Local gun dealer explains gun control basics

9:58 PM, Feb 5, 2013   |    comments
  • Share
  • Print
  • - A A A +

SAINT LOUIS PARK, Minn. - Even gun dealers often refer to some of their sales as "assault weapons", even though they believe that is a misnomer. "Military style rifle" is more appropriate to dealers.

There is a feeling that non-gun owners do not necessarily understand the basics of the gun control effort. That is, they are not aware of which weapons are which and what each can do.

Kory Krause, owner of the Frontiersman gun shop in Saint Louis Park, explained the differences to Kare11's Allen Costantini on Tuesday while guns were selling briskly at the counters around them.

Krause showed an M-16 military style rifle, like the one carried by millions of American soldiers for many years.

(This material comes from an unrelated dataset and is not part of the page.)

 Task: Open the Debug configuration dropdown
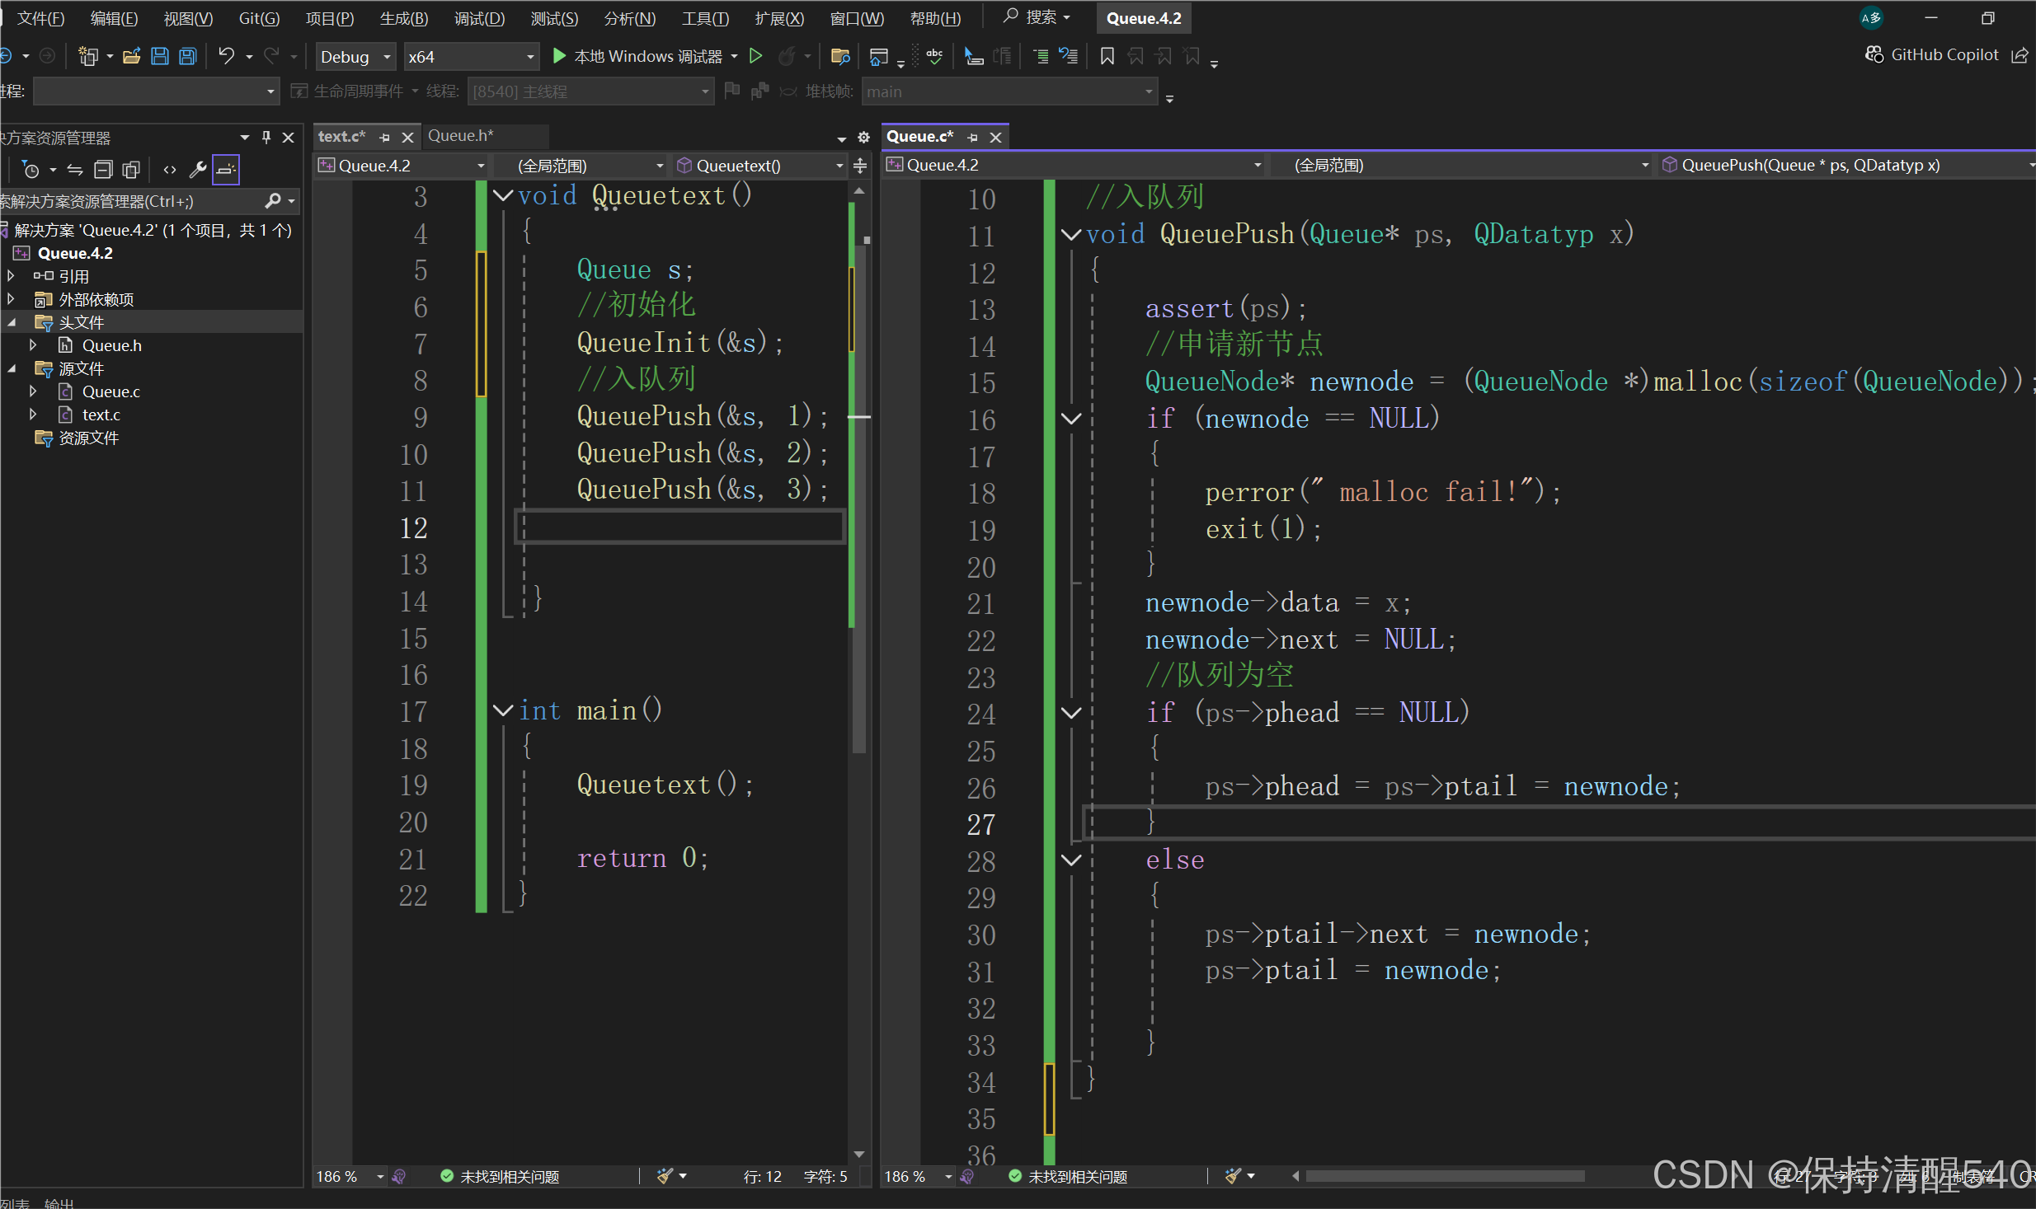click(x=355, y=56)
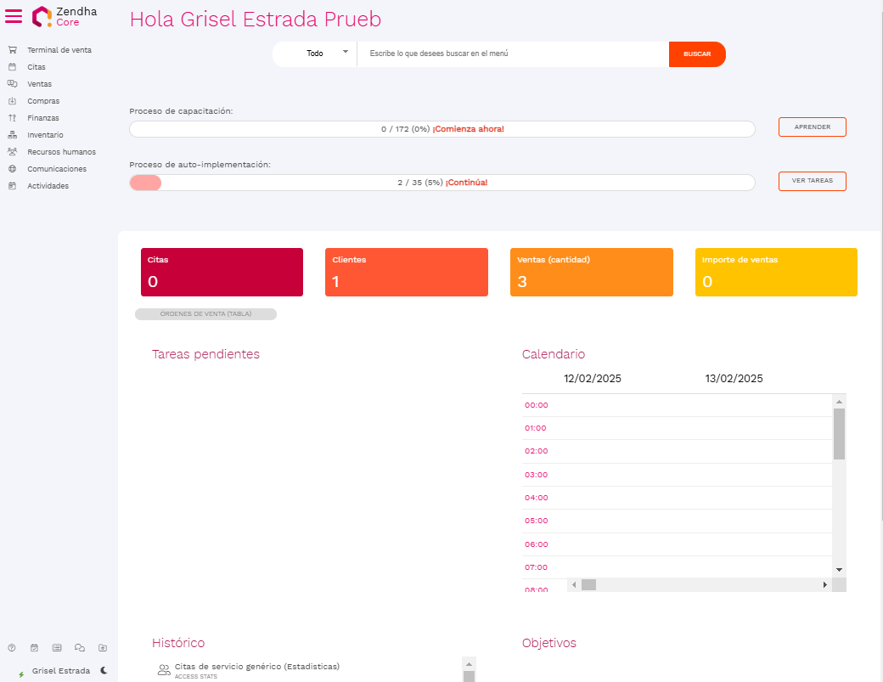
Task: Toggle dark mode with moon icon
Action: coord(104,670)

He demonstrated the switch on the side of the weapon which allows the user to quickly switch from "safety" to "Semi" to "Auto". The rifle is capable of being fully automatic in the "auto" setting. That means, the weapon will continue to fire once the trigger is depressed until the trigger is released.

 
If the switch is in the "semi" setting, the trigger must be pulled each time in order to fire one round. That is the function of the AR-15, the civilian version of the M-16. It is the semi-automatic military-style weapons, like the AR-15, at the center of the gun control debate, since they so closely resemble the fully automatic rifles.

 
The M-16 at the Frontiersman was not for sale. It is Krause personal property. However, he emphasized that not everyone can own such a weapon. "Lots of hoops to own it. I can own this as a dealer and I can own it personally as well," said Krause. Obtaining a fully automatic (and very expensive) rifle requires more extensive background checks than those currently required for semi-automatic rifles.

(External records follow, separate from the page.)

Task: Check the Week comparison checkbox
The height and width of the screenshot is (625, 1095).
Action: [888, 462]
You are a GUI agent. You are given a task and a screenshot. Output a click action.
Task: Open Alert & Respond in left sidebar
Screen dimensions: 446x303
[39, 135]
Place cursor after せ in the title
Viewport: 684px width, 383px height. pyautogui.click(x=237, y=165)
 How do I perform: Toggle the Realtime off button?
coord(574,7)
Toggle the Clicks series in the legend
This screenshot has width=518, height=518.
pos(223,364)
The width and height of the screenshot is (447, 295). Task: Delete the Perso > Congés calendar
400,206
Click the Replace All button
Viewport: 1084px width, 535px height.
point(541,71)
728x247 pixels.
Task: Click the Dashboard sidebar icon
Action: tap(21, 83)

Another issue in the gun control debate at the state and federal levels is the size and type of ammunition clips or magazines. The federal proposal is to limit clips to 10 rounds or fewer.

"The standard issue clip is 30 rounds," Krause explained. He displayed a number of clips, including one that holds 100 rounds. "We do have those and, actually, they do not work very well which is why more people did not die in the movie theatre in Colorado."

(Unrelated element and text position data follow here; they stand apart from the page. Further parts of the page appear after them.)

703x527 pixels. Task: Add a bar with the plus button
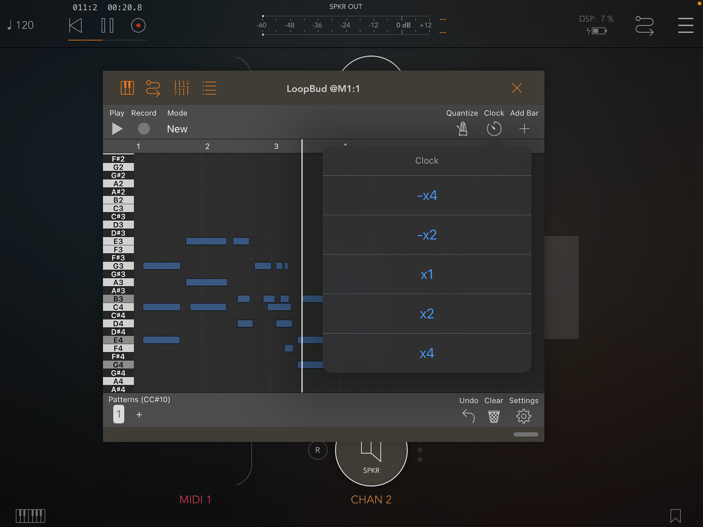(x=524, y=129)
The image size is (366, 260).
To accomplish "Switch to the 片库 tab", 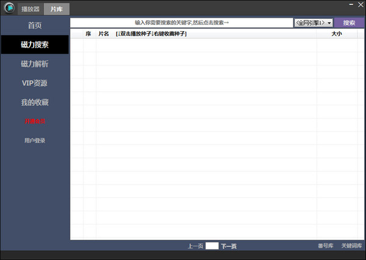I will pos(56,9).
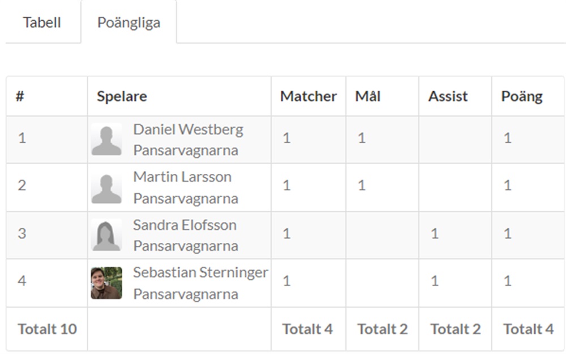Click Daniel Westberg's avatar placeholder icon
Image resolution: width=566 pixels, height=354 pixels.
[x=106, y=139]
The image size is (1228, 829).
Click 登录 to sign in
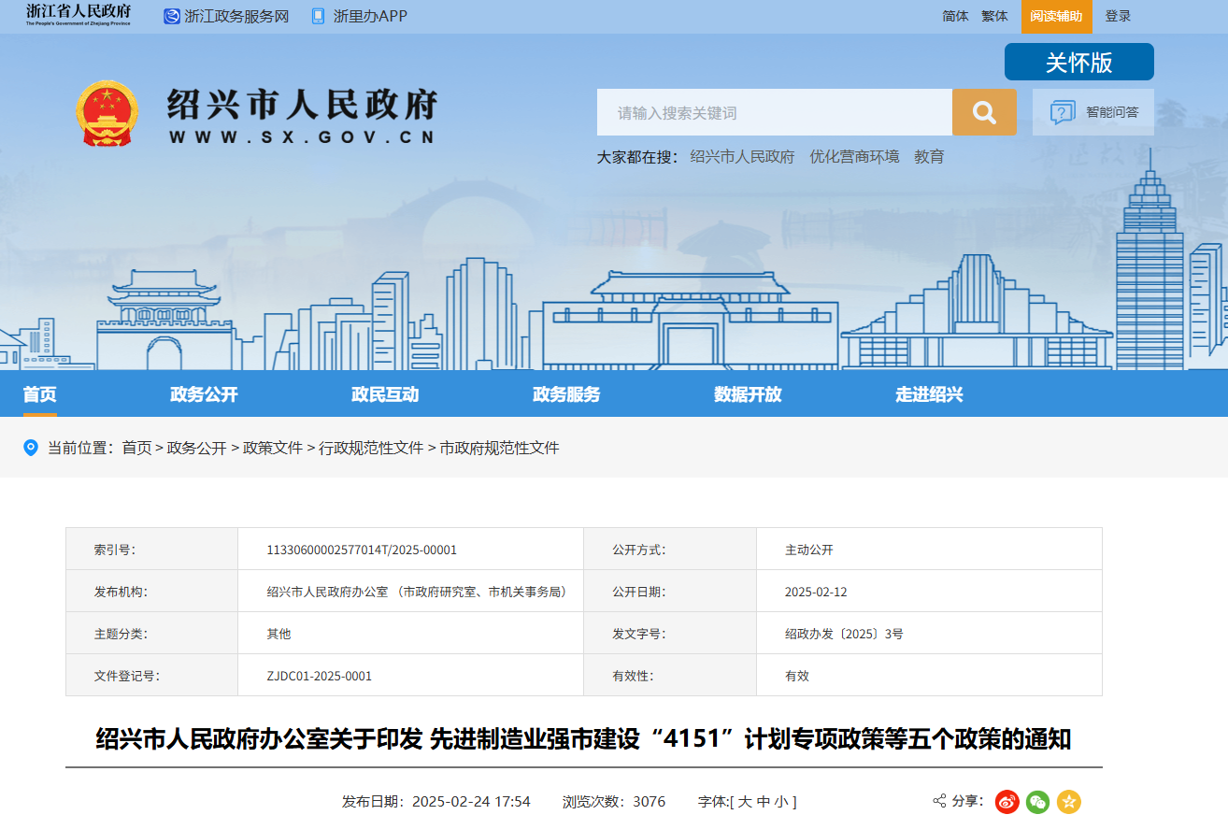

The shooter in the Aurora, Colorado incident was trying to use a 100 round clip in a semi-automatic rifle when the gun jammed.
According to Krause, many gun users and dealers are concerned about a state proposal that would restrict sales of any gun, rifle, pistol or shotgun, that accepts a "detachable" clip.

 
"In a nutshell, it would ban about 85% of the guns in this store, right now," said Krause. The gun dealer demonstrated how common deer rifles and .22 caliber rifles often have detachable magazines, along with handguns like the popular Glock. Glocks, often carried by police departments, have a 15 round detachable magazine.

 
Gun control measures are under consideration this week at the Minnesota Legislature in Saint Paul.